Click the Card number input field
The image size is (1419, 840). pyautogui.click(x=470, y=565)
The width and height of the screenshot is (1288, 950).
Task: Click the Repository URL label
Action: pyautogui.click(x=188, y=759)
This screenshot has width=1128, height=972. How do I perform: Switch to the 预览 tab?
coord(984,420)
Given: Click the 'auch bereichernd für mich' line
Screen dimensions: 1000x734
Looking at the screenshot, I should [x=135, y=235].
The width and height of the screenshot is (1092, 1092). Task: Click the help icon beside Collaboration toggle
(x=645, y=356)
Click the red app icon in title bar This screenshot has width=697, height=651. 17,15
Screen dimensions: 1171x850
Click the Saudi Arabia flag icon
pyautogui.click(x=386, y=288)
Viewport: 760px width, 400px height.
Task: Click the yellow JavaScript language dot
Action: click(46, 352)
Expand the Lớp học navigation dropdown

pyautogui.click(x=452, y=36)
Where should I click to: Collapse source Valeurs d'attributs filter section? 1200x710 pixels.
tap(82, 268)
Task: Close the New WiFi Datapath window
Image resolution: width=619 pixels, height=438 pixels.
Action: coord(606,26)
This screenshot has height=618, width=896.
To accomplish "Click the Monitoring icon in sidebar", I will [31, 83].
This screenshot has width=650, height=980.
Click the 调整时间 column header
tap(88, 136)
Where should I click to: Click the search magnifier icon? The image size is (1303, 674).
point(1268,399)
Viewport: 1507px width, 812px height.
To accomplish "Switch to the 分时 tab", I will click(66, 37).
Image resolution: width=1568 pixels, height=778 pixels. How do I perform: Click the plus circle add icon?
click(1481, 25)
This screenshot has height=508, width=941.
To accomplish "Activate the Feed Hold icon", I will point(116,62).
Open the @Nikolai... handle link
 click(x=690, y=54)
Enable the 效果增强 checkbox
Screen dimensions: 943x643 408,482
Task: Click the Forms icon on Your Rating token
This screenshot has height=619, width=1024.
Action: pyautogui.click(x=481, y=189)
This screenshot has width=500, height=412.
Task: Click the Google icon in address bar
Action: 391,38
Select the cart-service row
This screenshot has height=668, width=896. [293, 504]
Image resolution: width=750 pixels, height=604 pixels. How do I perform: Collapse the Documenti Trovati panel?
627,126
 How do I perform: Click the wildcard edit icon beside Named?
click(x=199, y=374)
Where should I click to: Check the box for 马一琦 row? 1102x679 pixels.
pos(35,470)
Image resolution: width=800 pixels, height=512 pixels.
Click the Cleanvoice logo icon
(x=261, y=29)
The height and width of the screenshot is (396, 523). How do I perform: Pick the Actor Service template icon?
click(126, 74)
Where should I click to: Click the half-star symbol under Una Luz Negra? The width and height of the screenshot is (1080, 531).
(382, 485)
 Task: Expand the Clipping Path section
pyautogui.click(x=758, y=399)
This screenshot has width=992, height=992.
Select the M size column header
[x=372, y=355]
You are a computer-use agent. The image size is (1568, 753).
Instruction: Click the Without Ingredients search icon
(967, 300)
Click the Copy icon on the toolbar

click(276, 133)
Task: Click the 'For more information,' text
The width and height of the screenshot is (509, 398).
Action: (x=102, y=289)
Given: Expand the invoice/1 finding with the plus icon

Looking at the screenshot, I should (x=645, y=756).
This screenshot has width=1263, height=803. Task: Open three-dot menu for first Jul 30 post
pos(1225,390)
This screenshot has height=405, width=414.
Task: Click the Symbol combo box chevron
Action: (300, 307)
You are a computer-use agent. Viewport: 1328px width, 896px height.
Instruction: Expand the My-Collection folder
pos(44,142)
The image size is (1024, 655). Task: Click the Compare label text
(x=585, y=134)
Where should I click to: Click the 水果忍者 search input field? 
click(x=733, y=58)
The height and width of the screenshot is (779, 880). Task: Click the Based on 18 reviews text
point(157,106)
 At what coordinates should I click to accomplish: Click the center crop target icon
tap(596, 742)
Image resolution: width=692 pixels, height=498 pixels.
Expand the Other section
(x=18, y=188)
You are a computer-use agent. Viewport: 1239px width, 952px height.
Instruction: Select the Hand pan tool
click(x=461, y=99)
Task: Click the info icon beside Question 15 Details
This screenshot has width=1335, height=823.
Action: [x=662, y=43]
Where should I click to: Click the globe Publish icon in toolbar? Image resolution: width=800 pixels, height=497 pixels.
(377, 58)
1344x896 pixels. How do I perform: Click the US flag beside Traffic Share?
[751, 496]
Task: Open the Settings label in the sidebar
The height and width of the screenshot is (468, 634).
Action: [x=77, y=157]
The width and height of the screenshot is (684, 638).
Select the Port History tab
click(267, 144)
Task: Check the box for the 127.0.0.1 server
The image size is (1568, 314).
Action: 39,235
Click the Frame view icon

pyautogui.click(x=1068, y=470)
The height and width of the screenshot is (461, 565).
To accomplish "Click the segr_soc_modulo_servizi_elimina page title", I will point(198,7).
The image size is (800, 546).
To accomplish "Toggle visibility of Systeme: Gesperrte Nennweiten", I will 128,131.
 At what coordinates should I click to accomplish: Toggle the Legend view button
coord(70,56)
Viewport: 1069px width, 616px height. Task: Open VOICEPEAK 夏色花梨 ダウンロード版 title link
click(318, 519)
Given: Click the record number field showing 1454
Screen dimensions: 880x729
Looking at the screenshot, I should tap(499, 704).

§

_INSTRUCTIONS TO FOLLOW_.
Go through the data and copy each line exactly as it reads.

_PROBLEM SOLUTION_.
Click the Card number input field
The image size is (1419, 840). pyautogui.click(x=470, y=565)
The width and height of the screenshot is (1288, 950).
Task: Click the Repository URL label
Action: pyautogui.click(x=188, y=759)
This screenshot has width=1128, height=972. How do I perform: Switch to the 预览 tab?
coord(984,420)
Given: Click the 'auch bereichernd für mich' line
Screen dimensions: 1000x734
Looking at the screenshot, I should [x=135, y=235].
The width and height of the screenshot is (1092, 1092). Task: Click the help icon beside Collaboration toggle
(x=645, y=356)
Click the red app icon in title bar This screenshot has width=697, height=651. 17,15
Screen dimensions: 1171x850
Click the Saudi Arabia flag icon
pyautogui.click(x=386, y=288)
Viewport: 760px width, 400px height.
Task: Click the yellow JavaScript language dot
Action: click(46, 352)
Expand the Lớp học navigation dropdown

pyautogui.click(x=452, y=36)
Where should I click to: Collapse source Valeurs d'attributs filter section? 1200x710 pixels.
tap(82, 268)
Task: Close the New WiFi Datapath window
Image resolution: width=619 pixels, height=438 pixels.
Action: coord(606,26)
This screenshot has height=618, width=896.
To accomplish "Click the Monitoring icon in sidebar", I will [31, 83].
This screenshot has width=650, height=980.
Click the 调整时间 column header
tap(88, 136)
Where should I click to: Click the search magnifier icon? The image size is (1303, 674).
point(1268,399)
Viewport: 1507px width, 812px height.
To accomplish "Switch to the 分时 tab", I will click(66, 37).
Image resolution: width=1568 pixels, height=778 pixels. How do I perform: Click the plus circle add icon?
click(1481, 25)
This screenshot has height=508, width=941.
To accomplish "Activate the Feed Hold icon", I will point(116,62).
Open the @Nikolai... handle link
 click(x=690, y=54)
Enable the 效果增强 checkbox
Screen dimensions: 943x643 408,482
Task: Click the Forms icon on Your Rating token
This screenshot has height=619, width=1024.
Action: pyautogui.click(x=481, y=189)
This screenshot has width=500, height=412.
Task: Click the Google icon in address bar
Action: 391,38
Select the cart-service row
This screenshot has height=668, width=896. [293, 504]
Image resolution: width=750 pixels, height=604 pixels. How do I perform: Collapse the Documenti Trovati panel?
627,126
 How do I perform: Click the wildcard edit icon beside Named?
click(x=199, y=374)
Where should I click to: Check the box for 马一琦 row? 1102x679 pixels.
pos(35,470)
Image resolution: width=800 pixels, height=512 pixels.
Click the Cleanvoice logo icon
(x=261, y=29)
The height and width of the screenshot is (396, 523). How do I perform: Pick the Actor Service template icon?
click(126, 74)
Where should I click to: Click the half-star symbol under Una Luz Negra? The width and height of the screenshot is (1080, 531).
(382, 485)
 Task: Expand the Clipping Path section
pyautogui.click(x=758, y=399)
This screenshot has width=992, height=992.
Select the M size column header
[x=372, y=355]
You are a computer-use agent. The image size is (1568, 753).
Instruction: Click the Without Ingredients search icon
(967, 300)
Click the Copy icon on the toolbar

click(276, 133)
Task: Click the 'For more information,' text
The width and height of the screenshot is (509, 398).
Action: (x=102, y=289)
Given: Expand the invoice/1 finding with the plus icon

Looking at the screenshot, I should (x=645, y=756).
This screenshot has width=1263, height=803. Task: Open three-dot menu for first Jul 30 post
pos(1225,390)
This screenshot has height=405, width=414.
Task: Click the Symbol combo box chevron
Action: (300, 307)
You are a computer-use agent. Viewport: 1328px width, 896px height.
Instruction: Expand the My-Collection folder
pos(44,142)
The image size is (1024, 655). Task: Click the Compare label text
(x=585, y=134)
Where should I click to: Click the 水果忍者 search input field? 
click(x=733, y=58)
The height and width of the screenshot is (779, 880). Task: Click the Based on 18 reviews text
point(157,106)
 At what coordinates should I click to accomplish: Click the center crop target icon
tap(596, 742)
Image resolution: width=692 pixels, height=498 pixels.
Expand the Other section
(x=18, y=188)
You are a computer-use agent. Viewport: 1239px width, 952px height.
Instruction: Select the Hand pan tool
click(x=461, y=99)
Task: Click the info icon beside Question 15 Details
This screenshot has width=1335, height=823.
Action: [x=662, y=43]
Where should I click to: Click the globe Publish icon in toolbar? Image resolution: width=800 pixels, height=497 pixels.
(377, 58)
1344x896 pixels. How do I perform: Click the US flag beside Traffic Share?
[751, 496]
Task: Open the Settings label in the sidebar
The height and width of the screenshot is (468, 634).
Action: [x=77, y=157]
The width and height of the screenshot is (684, 638).
Select the Port History tab
click(267, 144)
Task: Check the box for the 127.0.0.1 server
The image size is (1568, 314).
Action: 39,235
Click the Frame view icon

pyautogui.click(x=1068, y=470)
The height and width of the screenshot is (461, 565).
To accomplish "Click the segr_soc_modulo_servizi_elimina page title", I will point(198,7).
The image size is (800, 546).
To accomplish "Toggle visibility of Systeme: Gesperrte Nennweiten", I will 128,131.
 At what coordinates should I click to accomplish: Toggle the Legend view button
coord(70,56)
Viewport: 1069px width, 616px height. Task: Open VOICEPEAK 夏色花梨 ダウンロード版 title link
click(318, 519)
Given: Click the record number field showing 1454
Screen dimensions: 880x729
Looking at the screenshot, I should tap(499, 704).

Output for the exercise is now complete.